Mark Field is a member of the Intelligence and Security Committee and MP for the Cities of London and Westminster.

In the immediate aftermath of the Soviet Union’s collapse, the symbolic evidence of communism’s failure was inescapable. Along with the admission of ideological defeat – made all the more painful given the importance of ‘face’ and ‘pride’ to the Russian psyche – came financial meltdown and a sharp downgrading of Russia from global superpower to weak, also-ran failing state.

But there remained hope at the time that Russia in the Gorbachev-era was a nation firmly on the path to multi-party democracy, rule by law and press freedom. These hopes persisted even in 2000 with the election of Russia’s second President, Vladimir Putin.

Putin was keen visibly to demonstrate Russian willingness to become an important ally to the USA in areas of mutual interest. He accepted a second stage of NATO enlargement to the Baltic states, allowed the US to withdraw from the anti-ballistic missile treaty and stood shoulder to shoulder with George W Bush in the “war on terror” (a useful alibi given his domestic problems in Chechnya).

With Russian troops on the streets of Sevastopol, the Russian Parliament backing Putin, and Russia’s President reportedly telling Obama that he “reserves the right” to defend Russian interests in east Ukraine, the cautious optimism of those years now seems hopelessly misplaced. As the past few weeks have shown, Russia is locked in an internal battle with itself, at once anxious to be taken seriously as a modern, open and successful nation, as exemplified by the success of the Sochi Winter Olympics, but equally determined to the point of paranoia at maintaining control over its historic sphere of influence.

The toppling of the inept Kremlin ally and former Ukrainian President, Viktor Yanukovych, has been an embarrassing and dangerous blow to  Putin. Not only does it entail a loss of face in the world, but the speed with which peaceful protest morphed into overthrow has sent chills through Muscovite spines. Putin’s government needs swiftly to limit domestic populist fervour and shore up Russia’s interests on its southern borders while maintaining a veneer of international credibility. Round One may have been lost, but in Putin’s mind there is all still to play for.

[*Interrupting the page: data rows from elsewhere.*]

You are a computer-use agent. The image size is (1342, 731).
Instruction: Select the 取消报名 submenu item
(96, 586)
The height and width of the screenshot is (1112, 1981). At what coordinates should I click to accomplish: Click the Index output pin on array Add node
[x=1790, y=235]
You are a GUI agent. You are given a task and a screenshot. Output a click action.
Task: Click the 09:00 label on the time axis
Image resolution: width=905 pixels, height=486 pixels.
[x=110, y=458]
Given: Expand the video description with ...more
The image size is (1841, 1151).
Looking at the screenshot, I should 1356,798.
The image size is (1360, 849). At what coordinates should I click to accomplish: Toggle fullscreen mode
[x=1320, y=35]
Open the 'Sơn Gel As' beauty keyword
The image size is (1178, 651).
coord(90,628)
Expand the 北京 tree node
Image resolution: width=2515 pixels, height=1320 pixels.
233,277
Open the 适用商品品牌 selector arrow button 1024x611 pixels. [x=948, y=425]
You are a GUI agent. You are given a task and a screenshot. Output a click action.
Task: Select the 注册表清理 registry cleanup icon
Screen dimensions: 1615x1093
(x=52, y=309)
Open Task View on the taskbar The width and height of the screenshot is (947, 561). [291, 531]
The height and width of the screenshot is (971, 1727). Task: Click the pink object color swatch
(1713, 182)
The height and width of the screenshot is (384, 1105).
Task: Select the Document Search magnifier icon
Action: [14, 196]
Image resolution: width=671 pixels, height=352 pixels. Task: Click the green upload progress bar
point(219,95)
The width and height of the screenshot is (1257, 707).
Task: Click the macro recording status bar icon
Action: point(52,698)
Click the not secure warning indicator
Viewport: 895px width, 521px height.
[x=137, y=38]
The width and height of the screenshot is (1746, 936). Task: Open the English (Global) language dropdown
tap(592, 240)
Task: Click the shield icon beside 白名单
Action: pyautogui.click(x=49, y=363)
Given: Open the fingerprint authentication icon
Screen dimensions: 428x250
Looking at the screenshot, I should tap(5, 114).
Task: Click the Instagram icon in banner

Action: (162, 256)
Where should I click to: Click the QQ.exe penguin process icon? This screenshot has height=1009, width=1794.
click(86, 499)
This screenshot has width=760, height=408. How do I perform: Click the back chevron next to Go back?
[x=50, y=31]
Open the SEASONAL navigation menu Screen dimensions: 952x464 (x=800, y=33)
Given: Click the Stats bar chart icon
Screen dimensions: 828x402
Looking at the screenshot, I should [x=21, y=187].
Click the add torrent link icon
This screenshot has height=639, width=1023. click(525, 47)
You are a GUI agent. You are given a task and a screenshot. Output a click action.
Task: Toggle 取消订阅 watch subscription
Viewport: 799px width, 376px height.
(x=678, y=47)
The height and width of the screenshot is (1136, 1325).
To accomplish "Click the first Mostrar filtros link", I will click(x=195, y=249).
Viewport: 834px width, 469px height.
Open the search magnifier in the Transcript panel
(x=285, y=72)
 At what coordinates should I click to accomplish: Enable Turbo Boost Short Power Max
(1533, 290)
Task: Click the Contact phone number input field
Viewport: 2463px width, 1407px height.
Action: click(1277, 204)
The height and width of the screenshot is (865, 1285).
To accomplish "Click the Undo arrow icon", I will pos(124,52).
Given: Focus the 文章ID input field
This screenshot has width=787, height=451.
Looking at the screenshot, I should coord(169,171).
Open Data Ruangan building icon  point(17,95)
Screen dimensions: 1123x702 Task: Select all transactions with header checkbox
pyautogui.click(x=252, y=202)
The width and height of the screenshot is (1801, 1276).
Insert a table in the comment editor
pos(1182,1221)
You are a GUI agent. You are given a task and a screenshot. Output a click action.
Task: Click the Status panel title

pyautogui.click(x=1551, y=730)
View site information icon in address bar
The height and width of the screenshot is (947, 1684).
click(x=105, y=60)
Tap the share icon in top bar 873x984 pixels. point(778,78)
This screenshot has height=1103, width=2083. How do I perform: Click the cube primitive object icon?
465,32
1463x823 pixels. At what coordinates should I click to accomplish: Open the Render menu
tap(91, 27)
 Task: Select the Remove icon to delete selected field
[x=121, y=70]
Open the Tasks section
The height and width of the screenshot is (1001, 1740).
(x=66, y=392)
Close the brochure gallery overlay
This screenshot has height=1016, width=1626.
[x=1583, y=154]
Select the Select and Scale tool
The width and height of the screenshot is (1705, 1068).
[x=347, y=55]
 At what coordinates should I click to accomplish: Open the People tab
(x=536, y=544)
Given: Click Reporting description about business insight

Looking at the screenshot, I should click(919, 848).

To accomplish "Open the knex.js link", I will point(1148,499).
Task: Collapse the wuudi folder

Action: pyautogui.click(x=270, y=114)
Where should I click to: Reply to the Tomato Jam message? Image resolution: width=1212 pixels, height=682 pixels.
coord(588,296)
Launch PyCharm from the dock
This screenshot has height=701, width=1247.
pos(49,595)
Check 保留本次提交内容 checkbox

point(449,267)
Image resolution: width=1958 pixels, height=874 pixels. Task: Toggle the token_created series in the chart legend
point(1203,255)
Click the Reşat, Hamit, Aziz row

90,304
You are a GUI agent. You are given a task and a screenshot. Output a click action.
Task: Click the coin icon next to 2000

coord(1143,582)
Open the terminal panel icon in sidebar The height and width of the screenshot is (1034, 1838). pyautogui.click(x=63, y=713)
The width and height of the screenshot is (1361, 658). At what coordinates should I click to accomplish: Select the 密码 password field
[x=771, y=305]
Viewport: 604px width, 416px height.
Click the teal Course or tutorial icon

As he knows, there is vanishingly little Western appetite for military intervention.

We have waited with baited breath over the past few days to see whether Moscow would seek to defuse tensions in Kiev or up the ante. Russia now appears to be moving quickly to stoke tensions amongst Ukraine’s ethnic Russians, framing last weekend’s events as an illegitimate coup by foreign-backed extremists whose ultimate hope is to marginalise and oppress. Russia has now made clear that it will ‘strongly and uncompromisingly’ defend the rights of its compatriots.

What we in the West fail to understand is that many Russians see the Gorbachev and Yeltsin era as a time of chaos, uncertainty and utter humiliation. Putin has been able to maintain domestic popularity by retelling the Russian story, filling the vast ideological vacuum left by the disintegration of the communist ideal with the notion of a Russian civilisation based upon patriotism, selflessness and deference to a powerful state. In doing so, he has tapped into a pool of resentment that goes beyond Russian borders to encapsulate many of those who dislike the US dominance of the past two decades.

Russia may not have the economic clout it once did, representing only two per cent of the global economy. But whether unashamedly supporting Assad in Syria, baulking progress to curtail Iran’s nuclear programme or turning off the gas taps to Ukraine in the past, Putin has revelled in his nation’s ability still to wreak havoc amidst Western foreign policy objectives. His unashamed international awkwardness has also allowed him to test our resolve. Time and again, he has found it wanting.

Russia knows that when it comes to Ukraine, there is little chance of broader-ranging conflict. The EU is firmly concentrated on fixing its economic woes and is still smarting from the almost immediate collapse of its brokered compromise to end the bloodshed. Britain is a diminished voice in global diplomacy since, in clumsily navigating the Syrian conflict, it relinquished decisions on military action to the whims of Parliamentary approval. Meanwhile, President Obama’s lack of interest in trans-Atlantic or Middle Eastern foreign policy is palpable.

If Putin decides to increase the stakes in Ukraine, our Government will find itself with yet another colossal international headache. Putin’s Russia will ruthlessly expose any even-handed indecision by the West and mercifully exploit it as a weakness. For all the internal economic turmoil of modern day Russia, with its over-reliance on minerals and ugly future demographic profile, it shows every sign of diplomatically outgunning its Western rivals.